« STALINGRAD »  Requiem pour la vie, hymne à l’amour 

Après avoir présenté Ramona au Festival d’Avignon IN cet été, la troupe de Rezo Gabriadze s’installe pour quelques jours au Théâtre le Monfort avec un second spectacle :  Stalingrad. Lointainement inspiré de l’écrit d’un correspondant de guerre, qui décrivait le paysage surréaliste de la bataille de Stalingrad, l’oeuvre n’est pas, comme on pourrait le croire, un récit documentaire de cet épisode sanglant de la Seconde guerre mondiale, mais plutôt un requiem onirique à tous ceux, humains ou animaux, qui s’y sont éteints.

Par tableaux entrecroisés se déroulent plusieurs fragments de vie, sur fond de mitraille et de bombardements : il y a le cheval Aliocha, amoureux de Natacha, l’étoile de cirque ; il y a Gorenko, le général soviétique ; mais aussi la fourmi et sa fille, l’artiste allemand ruiné, le soldat délaissé par son amour, et tous les autres, de Staline au vendeur de citronnade. Pour beaucoup, ces fragments de vie seront aussi des récits de mort à la fois violents et sublimes, teintés d’un désespoir nostalgique et parfois même cynique, mais toujours emprunts de cette poésie et de cette finesse que l’on avait déjà pu voir dans  Ramona. Ce n’est pas là un manifeste contre la guerre, ni une tragédie larmoyante, mais un hommage à la vie et, plus que tout, un hymne à l’amour. Car ici, en effet, on n’entendra pas de mot de haine, seulement des témoignages de tendresse portés par des personnages que l’Histoire dépasse et entraîne, et dont l’ultime volonté est d’aimer jusqu’au dernier instant.

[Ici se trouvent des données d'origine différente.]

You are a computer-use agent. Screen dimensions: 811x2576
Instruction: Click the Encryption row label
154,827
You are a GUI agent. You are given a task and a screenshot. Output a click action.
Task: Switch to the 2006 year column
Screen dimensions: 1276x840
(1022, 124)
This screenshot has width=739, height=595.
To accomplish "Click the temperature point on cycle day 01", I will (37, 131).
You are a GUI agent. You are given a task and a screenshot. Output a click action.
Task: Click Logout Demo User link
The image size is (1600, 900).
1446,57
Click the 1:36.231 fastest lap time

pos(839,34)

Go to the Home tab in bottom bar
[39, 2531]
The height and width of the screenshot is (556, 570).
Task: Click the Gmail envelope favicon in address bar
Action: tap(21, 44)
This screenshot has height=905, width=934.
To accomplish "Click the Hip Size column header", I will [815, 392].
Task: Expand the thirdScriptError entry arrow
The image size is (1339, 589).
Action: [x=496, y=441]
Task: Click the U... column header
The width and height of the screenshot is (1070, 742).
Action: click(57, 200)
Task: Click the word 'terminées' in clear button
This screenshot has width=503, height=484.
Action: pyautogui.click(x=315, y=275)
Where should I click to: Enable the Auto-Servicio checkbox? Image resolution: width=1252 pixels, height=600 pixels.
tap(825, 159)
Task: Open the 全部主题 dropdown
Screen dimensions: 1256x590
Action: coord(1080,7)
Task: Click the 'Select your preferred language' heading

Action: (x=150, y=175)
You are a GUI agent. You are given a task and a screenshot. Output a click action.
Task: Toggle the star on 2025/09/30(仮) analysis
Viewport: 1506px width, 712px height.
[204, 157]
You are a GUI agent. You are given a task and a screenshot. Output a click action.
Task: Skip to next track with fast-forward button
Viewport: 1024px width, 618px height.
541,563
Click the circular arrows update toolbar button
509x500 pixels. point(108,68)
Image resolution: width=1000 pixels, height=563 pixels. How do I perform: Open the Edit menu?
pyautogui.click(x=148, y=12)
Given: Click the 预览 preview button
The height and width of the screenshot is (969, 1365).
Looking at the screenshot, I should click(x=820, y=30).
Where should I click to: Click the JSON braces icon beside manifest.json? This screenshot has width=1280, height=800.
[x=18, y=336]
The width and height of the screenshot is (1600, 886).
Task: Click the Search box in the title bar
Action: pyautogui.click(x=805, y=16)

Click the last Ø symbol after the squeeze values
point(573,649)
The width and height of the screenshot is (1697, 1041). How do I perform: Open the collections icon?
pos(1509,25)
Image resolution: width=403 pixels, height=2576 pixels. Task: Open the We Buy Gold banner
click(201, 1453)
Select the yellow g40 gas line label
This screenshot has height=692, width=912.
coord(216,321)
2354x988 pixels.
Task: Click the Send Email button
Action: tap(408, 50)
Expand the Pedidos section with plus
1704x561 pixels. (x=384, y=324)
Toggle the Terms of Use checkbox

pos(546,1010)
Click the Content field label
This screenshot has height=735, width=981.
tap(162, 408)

Les marionnettistes manipulent à vue, avec une précision extrême et une gravité que l’on sent profondément empathique envers les silhouettes de bric et de broc, fil de fer, bois ou chiffon, qu’ils font vivre et mourir. Une fois encore, les voix sont enregistrées par des acteurs, ce qui leur confère une résonance particulière où chaque inflexion est amplifiée par le volume des hauts-parleurs. Les dialogues sont assez économes en réalité, car la musique domine bien souvent la représentation, lui insufflant tour à tour des rythmes languissants ou ironiquement vifs comme ceux d’un vieux manège au bord du délitement. Entre fantaisie poétique et onirisme noir, la troupe de Rezo Gabriadze compose un monde séduisant jusque dans sa misère. On est ému, saisi aux tripes par ces personnages attachants par leurs imperfections, et ces images tendres et cruelles, imprégnées d’humour et, dans la tristesse, d’une immarcescible force de vie. On ne sort pas indemne des ruines enneigées de ce Stalingrad.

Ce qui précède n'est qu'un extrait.